Atatürk’ün en büyük dehası ,tam bağımsız Türkiye Cumhuriyetinin kurulmasını sağlayan Müdafa-i Hukuk Teşkilatı’nı kurmuş olmasıdır . Ulusal kongrelerden bir Heyeti Temsiliye oluşturarak başına geçen ve halktan aldığı yetki ile, başkent Ankara’da yeni bir devlet kurma başarısını gösteren Atatürk’ün arkasında Anadolu ve Rumeli Müdafa-i Hukuk Teşkilatı vardı . Devletin kuruluşundan sonra , Atatürk bu örgütü Cumhuriyet Halk Partisi’ne dönüştürerek siyasal örgütün başına geçmiştir . Devleti kuran örgütün sonradan siyasal partiye dönüştürülmesi ,Türk ulusunun çağdaş bir cumhuriyete kavuşturulmasının esası idi . Sivas kongresi sırasında ,gizlice zara ilçesine giderek orada ,İslam coğrafyasında İngiliz ve Fransız istihbarat örgütlerine karşı Müslüman halkların haklarını koruyacak Muvahiddin isimli bir örgütü kurdurması da ,gene onun örgütçülük dehasının bir başka göstergesidir . Böylece , yeni Türk devletinin eski Osmanlı coğrafyasındaki emperyalist saldırılara karşı da Müslüman toplumlar ile işbirliği yaparak savunma yapabilmeleri için de yeni bir gizli örgüt devreye sokuluyordu . Atatürk ,bir antiemperyalist ulusalcı lider olarak Türk ulusuna ve eski Osmanlı ülkelerine bu doğrultuda öncülük yapmış , ikinci dünya savaşına doğru dünya sürüklenirken , Balkan yarımadasında Balkan Paktı , Orta Doğu’da da Sadabat Paktı gibi bölgesel örgütlenmelere öncülük etmiştir . Yaşamı boyunca örgütlenerek mücadele eden Atatürk ,kendinden sonrası için de örgütlü bir siyasal yapılanmayı kurumlaştırabilmek için var gücü ile çaba göstermiştir .
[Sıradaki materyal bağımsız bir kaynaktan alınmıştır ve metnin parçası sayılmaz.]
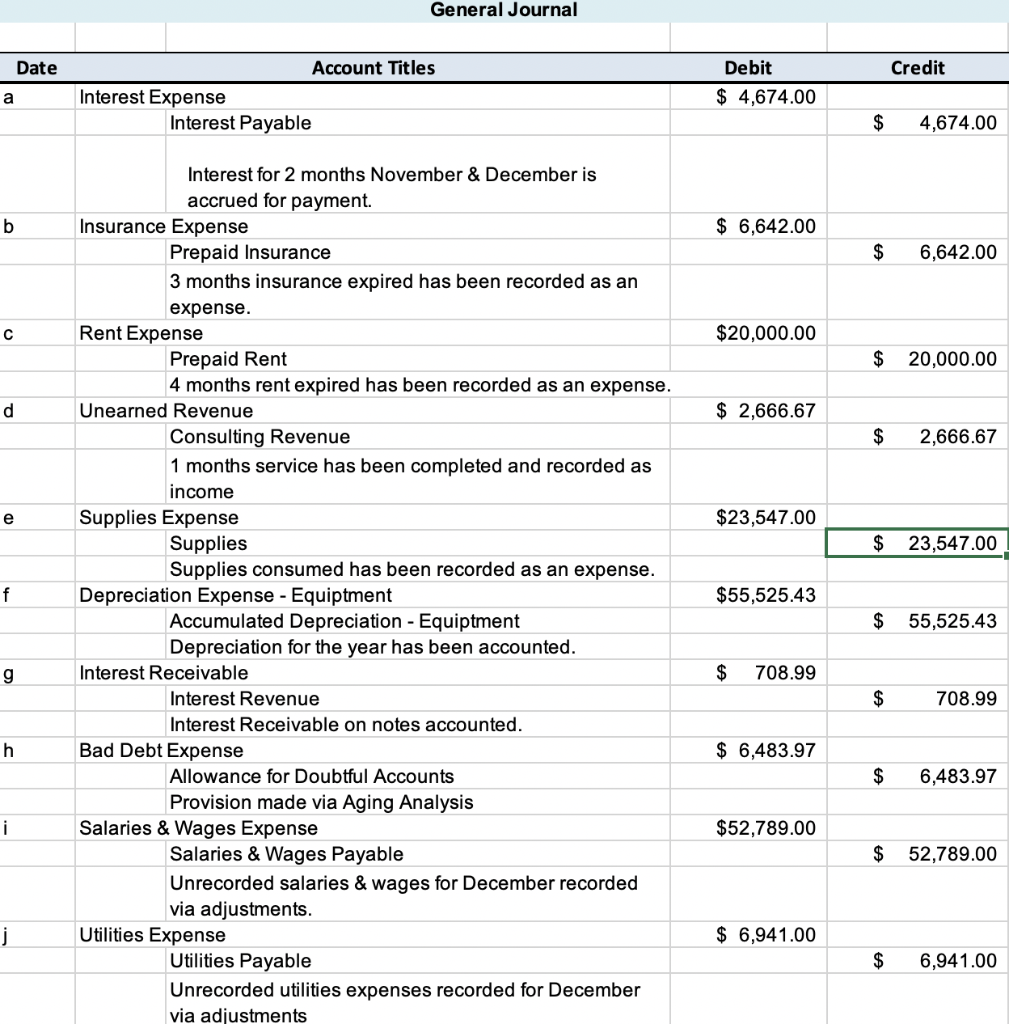This screenshot has height=1024, width=1009.
Task: Click the Interest Expense account title
Action: click(150, 97)
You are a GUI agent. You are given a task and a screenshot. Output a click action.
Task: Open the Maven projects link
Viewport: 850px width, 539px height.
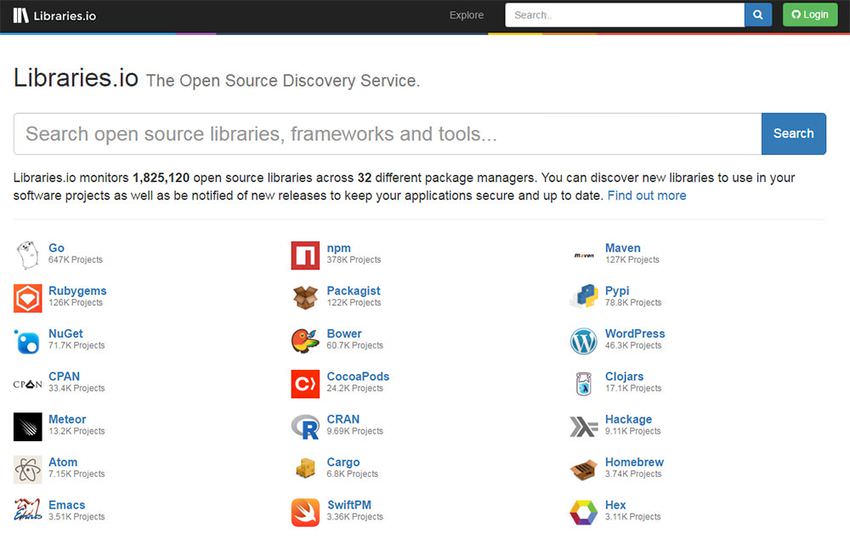tap(622, 248)
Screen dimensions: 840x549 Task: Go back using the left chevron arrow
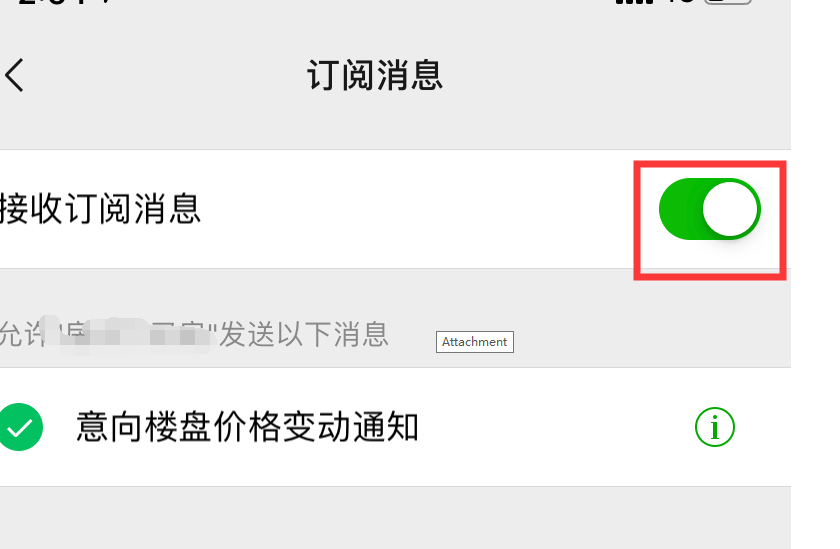[14, 75]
7 - A .D . D . K U R U L U Ş D Ö N E M İ N DE N A S I L Ç A L I Ş T I ?
ADD kuruluş çalışmalarını tamamladıktan sonra hem kurucu başkan Prof.Dr.Muammer Aksoy’un bürosunda hem de Türk Hukuk Kurumu’nun salonlarında kuruluş çalışmalarını tamamlamağa çalışmıştır . Bu aşamada derneğin kuruluşunu duyurmak , basın ve medya organları aracılığı ile Türk kamuoyu ile yakın bağlantılar kurmak gibi girişimler sürekli olarak yapılmış ve böylece kısa zaman içerisinde türk ulusunun Atatürkçü Düşünce derneği’nin kuruluşundan haberdar olması sağlanmıştır . Bu arada , Atatürkçü olarak tanınmış olan bazı yazar ve bilim adamları ile yakın ilişkiler kurularak bunların hem derneğe üye olmaları sağlanmış hem de çeşitli dergi ve gazetelerde ADD’nin kuruluşu ile ilgili yazılar yazarak ,bu doğrultuda Atatürkçü kesimleri örgütlenmeğe yönlendirmeleri sağlanmağa çalışılmıştır . Cumhuriyet gazetesi gibi Atatürkçü kesimlerin yakın izlediği gazetede ADD ile ilgili yazılar ve makaleler yayınlanarak , Atatürkçü kesimler yeni dernek çatısı altında örgütlenmeğe davet edilmiştir .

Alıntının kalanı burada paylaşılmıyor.